Or so she keeps telling herself,
though she says nothing of this to Luka. Instead, she just stares out at the rain
while he picks nervously at the dirt under his fingernails.
He knows, though.
He can see it in her eyes.
“This wasn’t your fault,” he tries
to assure her.
He’s speaking of her imprisonment,
and she becomes instantly frosty.
“No? Then whose was it?”
Luka doesn’t have an answer for
that.
Before an awkward silence sets in,
he tries to deflect it. “You haven’t lost everything,
El.”
If her eyes weren’t so pathetically
dull and lifeless and begging for a bullet or some sweet poison, the glare she
casts upon him now would be fearsome.
“Home, job, self-respect, sense of
purpose, freshly brewed coffee, filtered water …” she lists.
Lover, she thinks, but keeps that
sad thought to herself.
“You still have people who care
about you,” Luka insists. “People who love you.”
Alex?
Maydevine?
Himself?
Either way, “Maydevine’s going to go
stir crazy in the Police Division.” Silver shakes her head. “It’s a mistake.”
“He’s only trying to do the right
thing.”
Silver throws her head back against
the sandbags, frustrated. “Then maybe he shouldn’t have talked them out of
enforcement.”
She doesn’t mean that, and Luka
knows it. She’d rather die at her own hand, on her own terms, than face the
barrel of an Omega instructed Enforcer.
Contemplating this, they fall into
silence again. Her shirt is soaked through from the rain, and there, upon her glistening
chest, lie her old Hunter Division dog tags … and Alex’s.
Ford 99 Test - SILVER:
Acheron (A River of Pain)
One
of the central themes in Acheron is that of Silver’s broken heart. She was
banished from her home in the Sentinel District and sentenced to spend the rest
of her life in the Fringe—a prison district filled with murderers, thieves and
rapists.
Forced
to split from her lover, Alex, she finds herself desperately alone. And when
her childhood sweetheart, Luka, reappears in her life as the Police Division
Agent assigned to be her Liaison when she’s recruited into the Bounty Hunter
Program, she becomes lost in a swell of confusing and conflicting emotions.
By
page 99, it’s become clear that they still have feelings for one another. In
the opening paragraph, I wanted to convey a sense of Silver’s struggle to come
to terms with all the changes in her life.
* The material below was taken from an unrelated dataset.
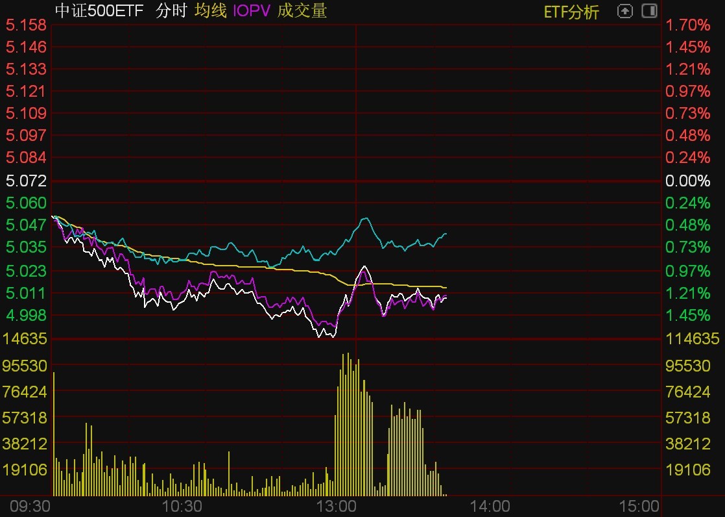
Task: Click the 95530 volume label on left axis
Action: (26, 366)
She wants to accept that her old
life—the one she shared with Alex—is in the past and can never be revisited.
She wants to forget. She wants the hurt to go away, as if her heart were made
of stone. This is her ‘Medusa complex’.
But
as much as she tries to convince herself and the world around her that she
doesn’t care, Luka can tell that the very opposite is true. He knows that she
feels responsible and guilty for her banishment, even though she was innocent
of the crimes she was sentenced for. He can tell that just by looking at her;
he can read her like a book. This is intended to give the reader an indication
of their deep connection with one another, and implies a history of close
personal contact between them.
Hitting
right at the root of the problem, Luka tries to tell Silver that it’s not her
fault she was banished, but that makes her instantly defensive. She doesn’t
want his pity, and she certainly doesn’t appreciate being read so easily and
having her vulnerability exposed. He tells her that she hasn’t lost everything, but she chooses to ignore
the insinuation. She knows full well that he’s referring to himself, and she’s
not ready to let him in. The hurt of her separation from Alex is still raw, and
Luka’s been trying to pounce on her loneliness since she first arrived in the
Fringe.
She
deflects by listing some of the many things she’s lost due to her imprisonment
(home, job, freshly brewed coffee, etc), and deliberately leaves ‘lover’ off
the list. Despite this—despite both of Silver’s attempts to steer the
conversation away from emotion—Luka’s not dissuaded. He tells her that she
still has people in her life who care about her, again implying that he’s
readily emotionally available to her.
Again,
she rejects him. This time, she turns her thoughts to her father, Maydevine. He
quit the Hunter Division and took a new position as the Chief of Police so that
he wouldn’t be separated from her, and that’s a sobering thought for her—just
one more reason for her to feel guilty.
She
jokes that she’d be better off ‘enforced’ rather than to drag Maydevine down
with her into what she imagines will be a very unhappy future for both of them.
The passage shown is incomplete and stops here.